Migrate docker-shared-runners-manager-X from CoreOS to Google COS

Production Change

Change Summary

We're continuing rollout of Google Container Optimized OS replacement for CoreOS image used by our runners. The detailed description of why it's required can be found at https://gitlab.com/gitlab-com/gl-infra/infrastructure/-/issues/12504.
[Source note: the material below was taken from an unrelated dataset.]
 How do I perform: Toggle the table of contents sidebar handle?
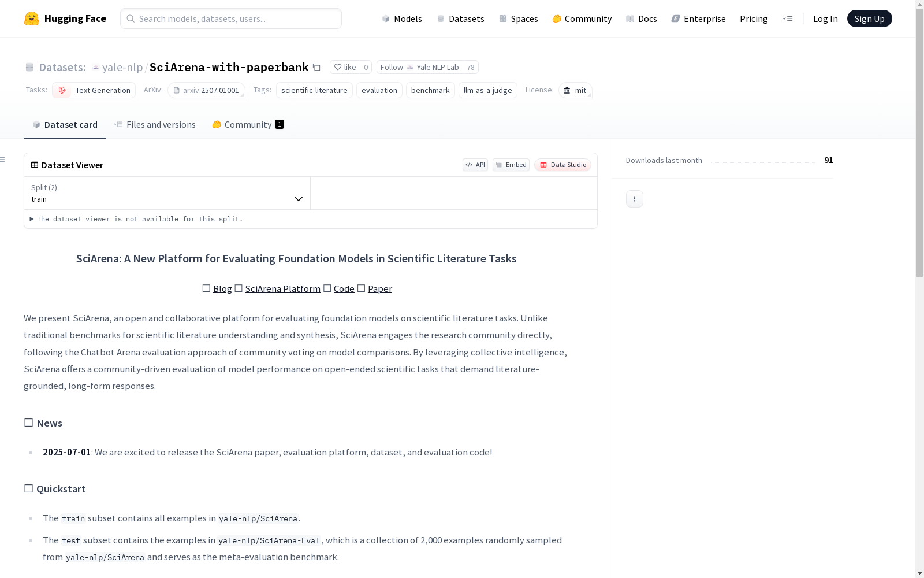(x=2, y=160)
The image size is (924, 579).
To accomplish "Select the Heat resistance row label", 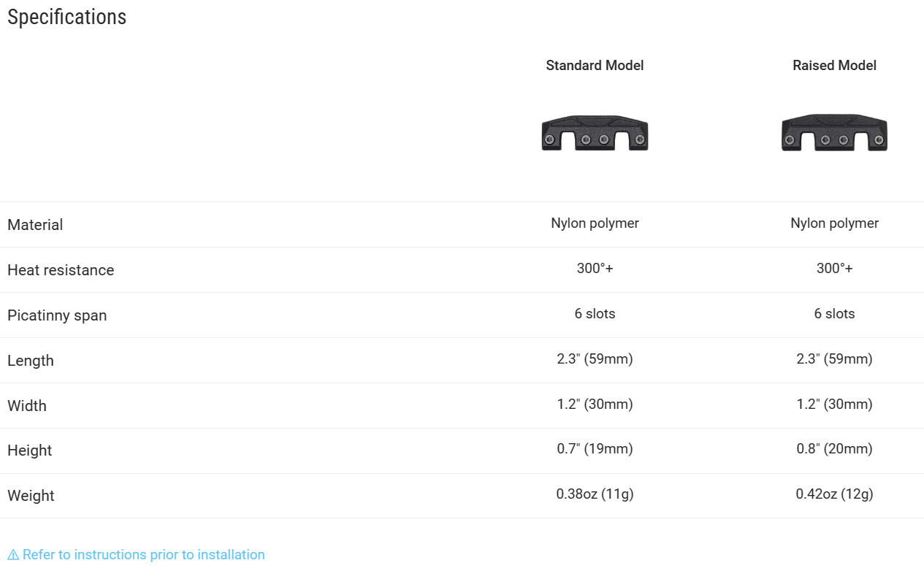I will (x=61, y=270).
This issue will cover the process of migrating gitlab-docker-shared-runners-manager-X runners and fully finalize the rollout.

Change Details

Services Impacted - ServiceCI Runners
Change Technician - @tmaczukin
Change Reviewer - @steveazz
Time tracking - 16 minutes
Downtime Component - none

Detailed steps for the change

Pre-Change Steps - steps to be completed before execution of the change

Estimated Time to Complete (mins) - 1

Set label changein-progress on this issue

Change Steps - steps to take to execute the change

Estimated Time to Complete (mins) - 5

Merge https://gitlab.com/gitlab-com/gl-infra/chef-repo/-/merge_requests/386 and wait for the pipeline to apply changes in chef
Run knife ssh -C1 -afqdn 'roles:org-ci-base-runner' -- sudo chef-client to force configuration update

Post-Change Steps - steps to take to verify the change

Estimated Time to Complete (mins) - 5

Confirm that we don't have increase of failures on the Runners (see the Monitoring section bellow)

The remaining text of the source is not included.